* [TASK TO COMPLETE]
Set the listing down exactly; no pictures.

* [EXTRACTED DATA]
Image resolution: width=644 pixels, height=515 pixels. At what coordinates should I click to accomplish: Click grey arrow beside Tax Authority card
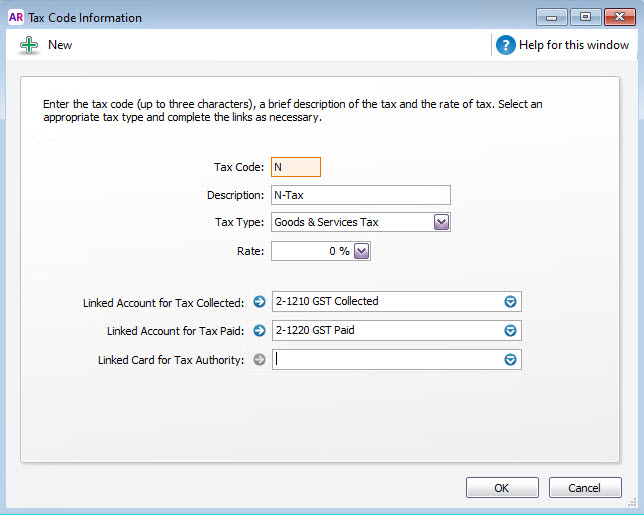click(x=259, y=360)
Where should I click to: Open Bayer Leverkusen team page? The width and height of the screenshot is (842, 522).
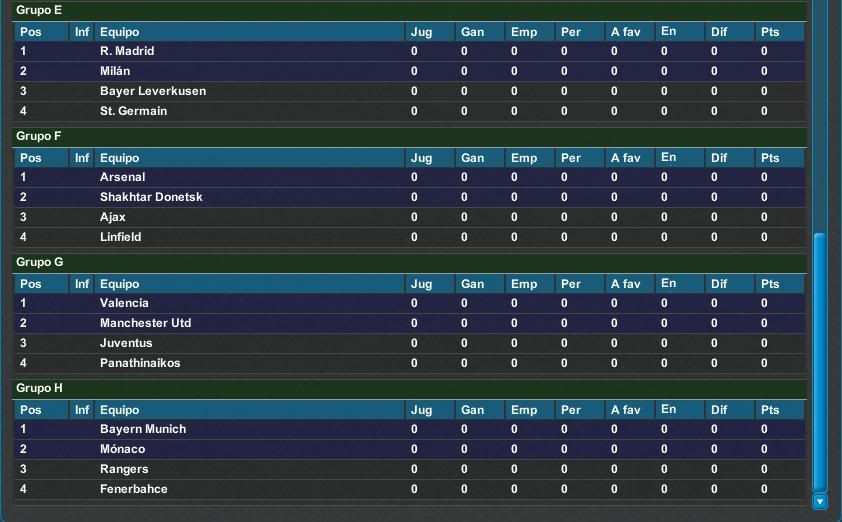[153, 91]
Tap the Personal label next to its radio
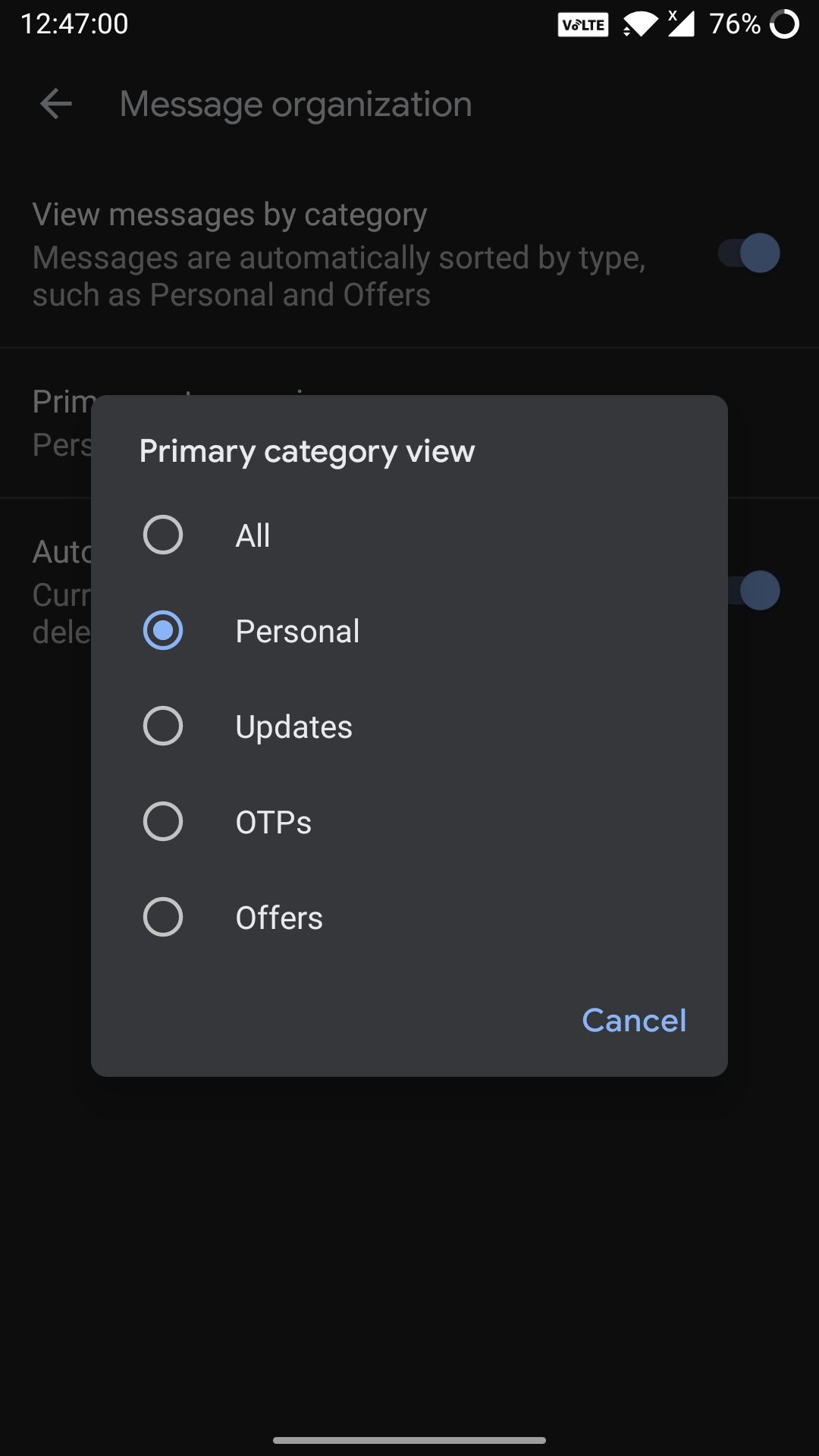 pyautogui.click(x=297, y=630)
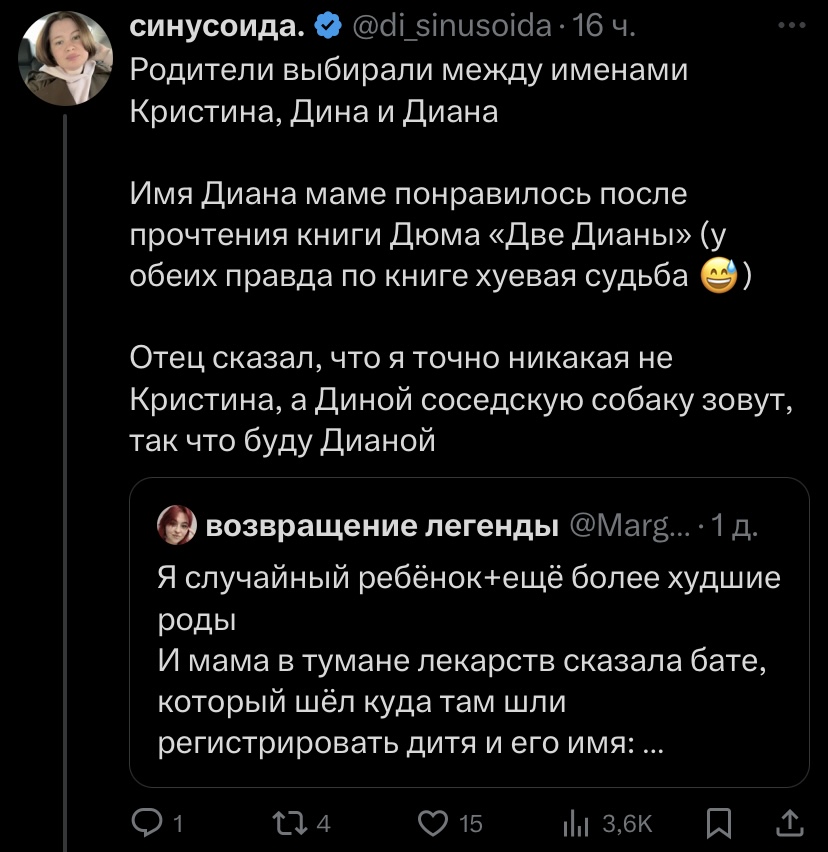
Task: Bookmark this tweet
Action: (718, 822)
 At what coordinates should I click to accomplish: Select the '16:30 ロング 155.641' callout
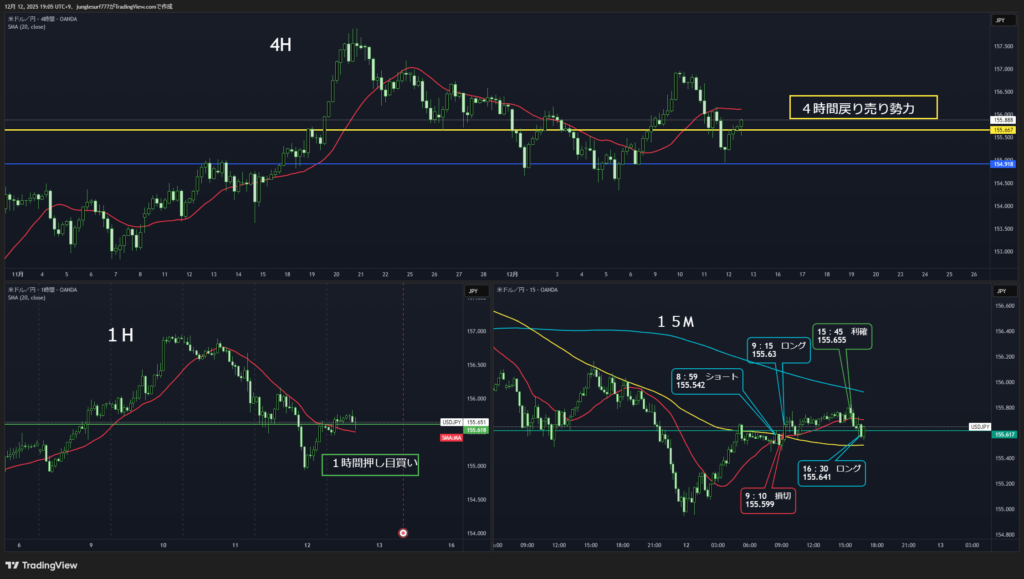click(x=832, y=472)
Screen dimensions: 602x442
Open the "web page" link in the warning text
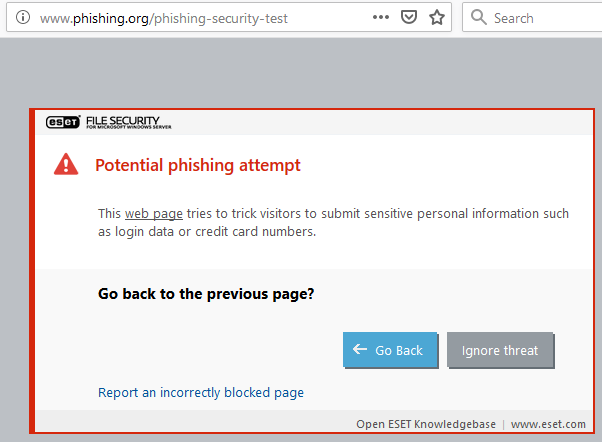coord(153,214)
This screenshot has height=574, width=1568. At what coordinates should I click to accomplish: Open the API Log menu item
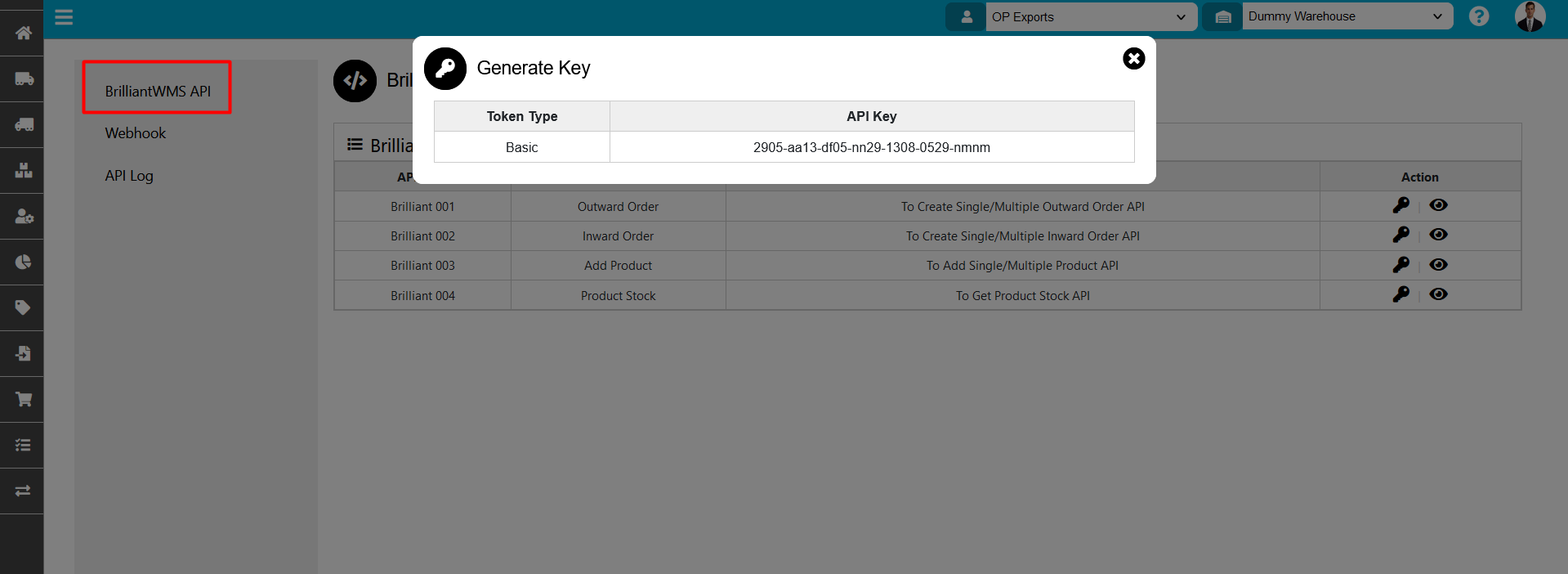tap(129, 176)
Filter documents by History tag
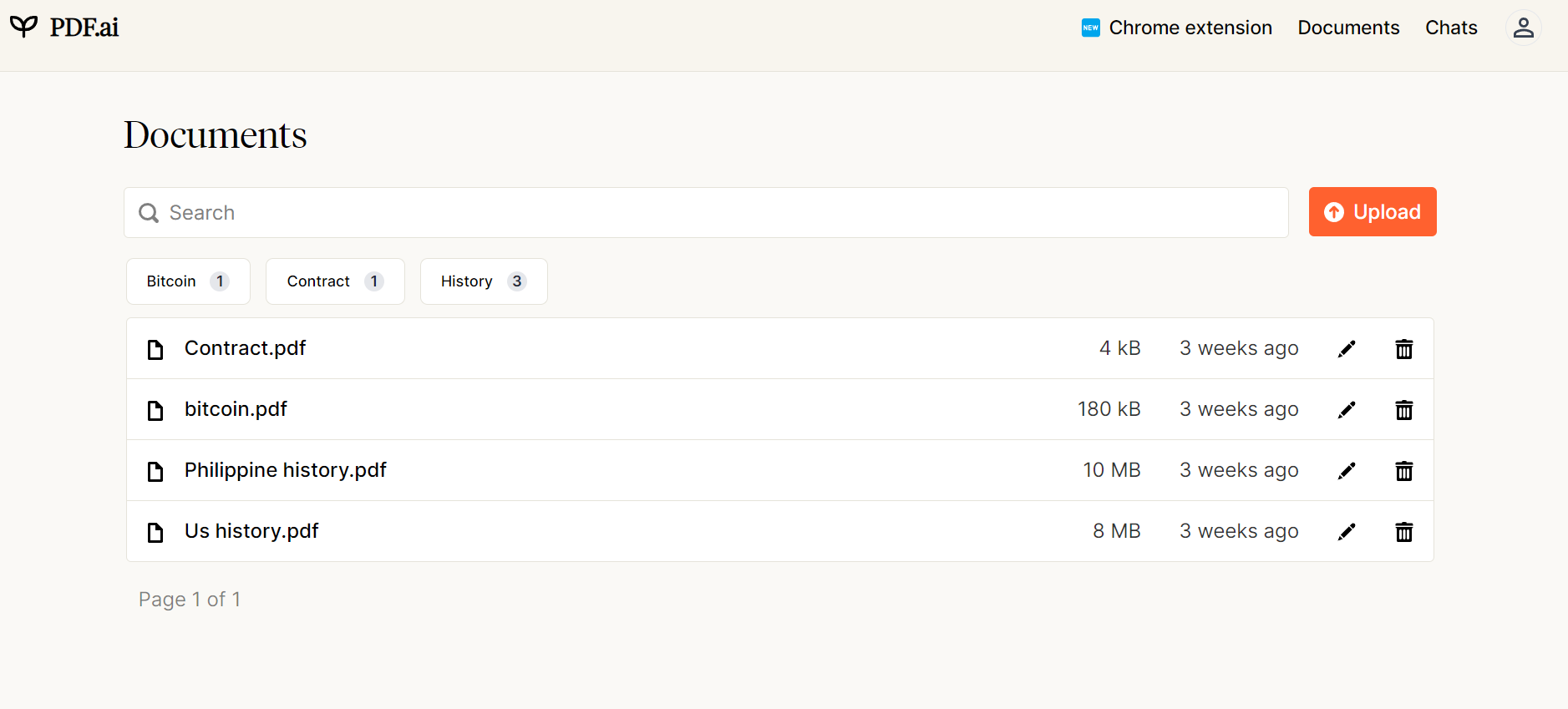The image size is (1568, 709). (x=484, y=281)
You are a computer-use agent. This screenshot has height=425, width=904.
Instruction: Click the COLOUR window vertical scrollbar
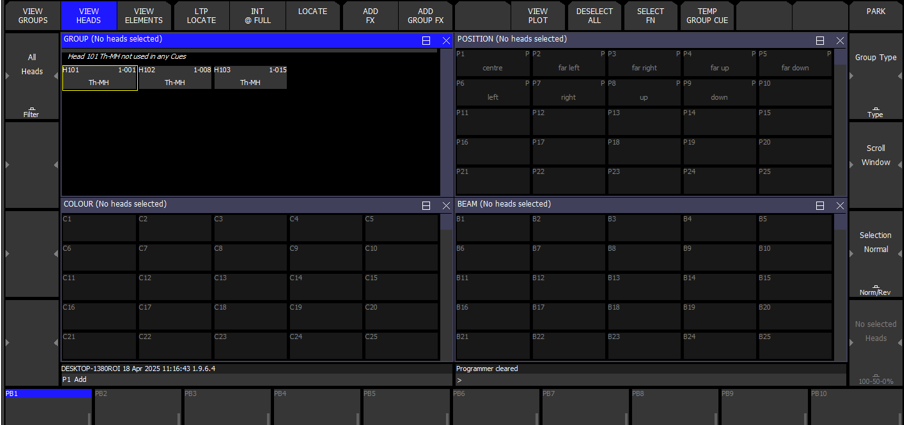pyautogui.click(x=446, y=285)
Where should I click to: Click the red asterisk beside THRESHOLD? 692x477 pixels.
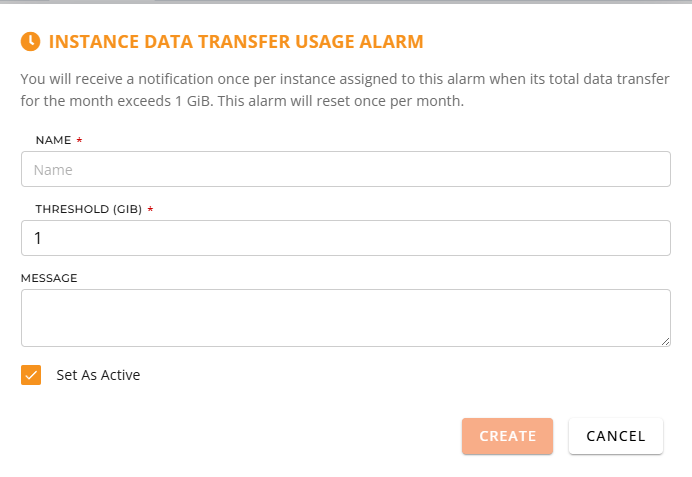tap(150, 209)
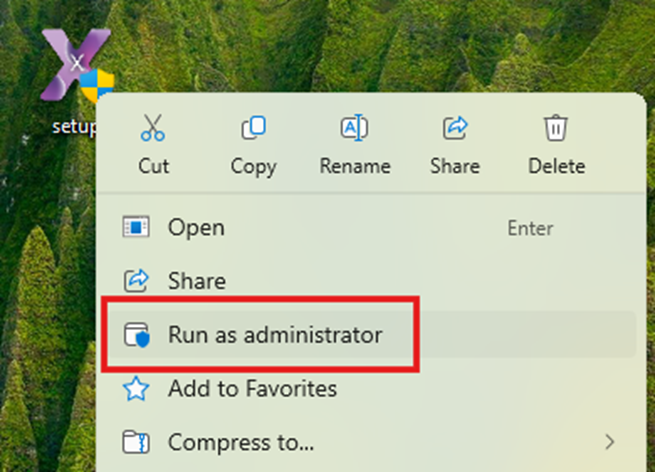This screenshot has width=655, height=472.
Task: Click the zipped folder icon beside Compress to
Action: [135, 441]
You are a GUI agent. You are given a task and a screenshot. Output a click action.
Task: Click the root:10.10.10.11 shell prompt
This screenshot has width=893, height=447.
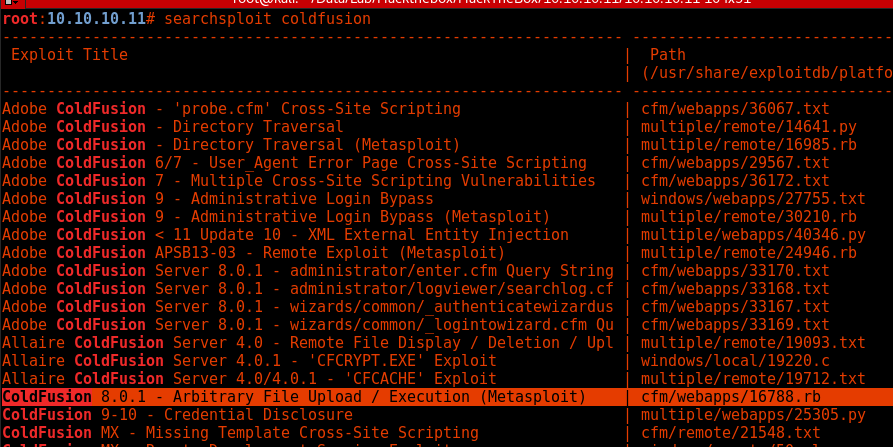[73, 18]
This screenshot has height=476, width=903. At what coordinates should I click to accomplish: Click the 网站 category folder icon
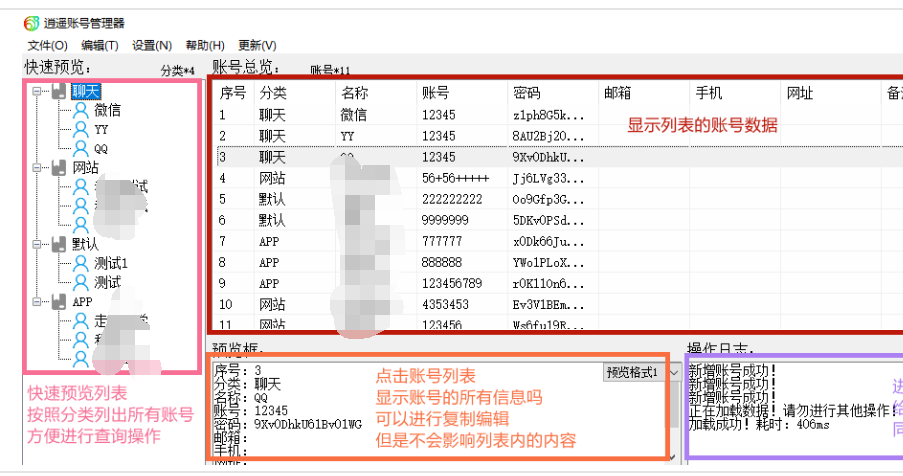pos(58,168)
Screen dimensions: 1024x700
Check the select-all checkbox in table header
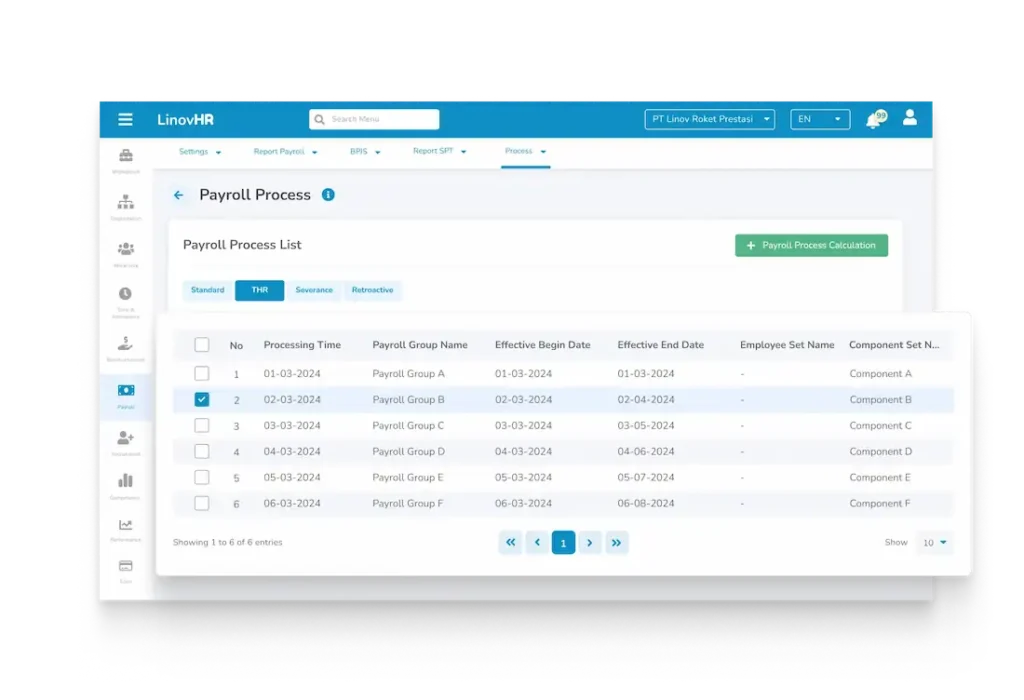(x=202, y=345)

* [ANSWER]
Image resolution: width=644 pixels, height=515 pixels. At what coordinates should I click to accomplish: Click grey arrow beside Tax Authority card
click(x=259, y=360)
Where should I click to: Open Bayer Leverkusen team page? The width and height of the screenshot is (842, 522).
[153, 91]
Tap the Personal label next to its radio
 pyautogui.click(x=297, y=630)
Task: Bookmark this tweet
Action: (718, 822)
 At what coordinates should I click to accomplish: Select the '16:30 ロング 155.641' callout
click(x=832, y=472)
Screen dimensions: 602x442
Open the "web page" link in the warning text
coord(153,214)
This screenshot has height=574, width=1568. At what coordinates should I click to accomplish: Open the API Log menu item
tap(129, 176)
Filter documents by History tag
The image size is (1568, 709). (x=484, y=281)
You are a computer-use agent. This screenshot has height=425, width=904.
Instruction: Click the COLOUR window vertical scrollbar
pyautogui.click(x=446, y=285)
Where should I click to: Click the red asterisk beside THRESHOLD? 692x477 pixels.
tap(150, 209)
This screenshot has width=655, height=472.
Task: Click the zipped folder icon beside Compress to
Action: [135, 441]
You are a GUI agent. You are given a task and a screenshot. Output a click action.
Task: Click the root:10.10.10.11 shell prompt
This screenshot has width=893, height=447.
[73, 18]
This screenshot has height=476, width=903. At what coordinates should I click to accomplish: Click the 网站 category folder icon
pos(58,168)
Screen dimensions: 1024x700
Check the select-all checkbox in table header
(x=202, y=345)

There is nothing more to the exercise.